Amyloid pathology fingerprint differentiates post-traumatic stress disorder and traumatic brain injury.

Introduction: Traumatic brain injury (TBI) and post-traumatic stress disorder (PTSD) are risk factors for early onset of Alzheimer's disease (AD) and may accelerate the progression rate of AD pathology. As amyloid-beta (Aβ) plaques are a hallmark of AD pathology, we hypothesized that TBI and PTSD might increase Aβ accumulation in the brain.

Methods: We examined PET and neuropsychological data from Vietnam War veterans compiled by the US Department of Defense Alzheimer's Disease Neuroimaging Initiative, to examine the spatial distribution of Aβ in male veterans' who had experienced a TBI and/or developed PTSD. Subjects were classified into controls, TBI only, PTSD only, and TBI with PTSD (TBI_PTSD) groups and data were analyzed using both voxel-based and ROI-based approaches.

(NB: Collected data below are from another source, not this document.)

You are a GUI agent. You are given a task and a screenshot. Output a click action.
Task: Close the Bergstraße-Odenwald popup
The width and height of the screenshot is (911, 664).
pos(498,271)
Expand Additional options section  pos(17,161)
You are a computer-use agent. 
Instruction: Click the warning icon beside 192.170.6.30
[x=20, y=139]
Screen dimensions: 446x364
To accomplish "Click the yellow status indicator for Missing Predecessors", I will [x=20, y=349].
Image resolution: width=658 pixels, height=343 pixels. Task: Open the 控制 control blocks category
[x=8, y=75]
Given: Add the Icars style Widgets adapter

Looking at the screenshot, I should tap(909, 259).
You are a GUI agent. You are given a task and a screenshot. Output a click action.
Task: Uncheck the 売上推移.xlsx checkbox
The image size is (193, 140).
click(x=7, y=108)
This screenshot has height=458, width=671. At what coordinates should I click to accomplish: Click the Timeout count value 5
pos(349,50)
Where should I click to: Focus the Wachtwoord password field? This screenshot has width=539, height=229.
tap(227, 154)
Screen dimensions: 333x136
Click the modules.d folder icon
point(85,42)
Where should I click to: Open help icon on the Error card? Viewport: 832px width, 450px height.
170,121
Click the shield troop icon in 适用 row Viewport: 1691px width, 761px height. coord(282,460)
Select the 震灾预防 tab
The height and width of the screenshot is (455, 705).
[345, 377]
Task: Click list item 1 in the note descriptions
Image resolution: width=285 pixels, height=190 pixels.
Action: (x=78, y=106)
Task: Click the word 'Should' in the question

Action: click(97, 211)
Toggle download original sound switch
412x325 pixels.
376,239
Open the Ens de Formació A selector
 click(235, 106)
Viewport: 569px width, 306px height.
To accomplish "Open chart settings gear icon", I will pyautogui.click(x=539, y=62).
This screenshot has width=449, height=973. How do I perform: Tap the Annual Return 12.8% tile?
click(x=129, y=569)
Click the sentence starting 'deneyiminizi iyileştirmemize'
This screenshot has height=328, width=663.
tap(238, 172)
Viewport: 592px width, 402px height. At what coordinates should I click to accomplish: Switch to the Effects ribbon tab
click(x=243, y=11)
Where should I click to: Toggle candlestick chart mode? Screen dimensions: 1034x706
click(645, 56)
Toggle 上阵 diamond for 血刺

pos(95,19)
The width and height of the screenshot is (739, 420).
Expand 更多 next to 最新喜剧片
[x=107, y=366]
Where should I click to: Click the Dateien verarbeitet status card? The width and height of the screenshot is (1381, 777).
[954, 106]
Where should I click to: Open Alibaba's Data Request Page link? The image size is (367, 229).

Results: Compared to controls, all three clinical groups showed a pattern of mainly increased referenced standard uptake values (SUVR) for the amyloid tracer [18 F]-AV45 PET, with rank order PTSD > TBI_PTSD > TBI > Control, and same rank order was seen in the deficits of cognitive functions. SUVR increase was observed in widespread cortical regions of the PTSD group; in white matter of the TBI_PTSD group; and cerebellum and precuneus area of the TBI group, in contrast with controls. The [18 F]-AV45 SUVR correlated negatively with cerebrospinal fluid (CSF) amyloid levels and positively with the CSF tau concentrations.

Conclusion: These results suggest that both TBI and PTSD are substantial risk factors for cognition decline and increased Aβ deposition resembling that in AD. In addition, both PTSD and TBI_PTSD have a different pathways of Aβ accumulation.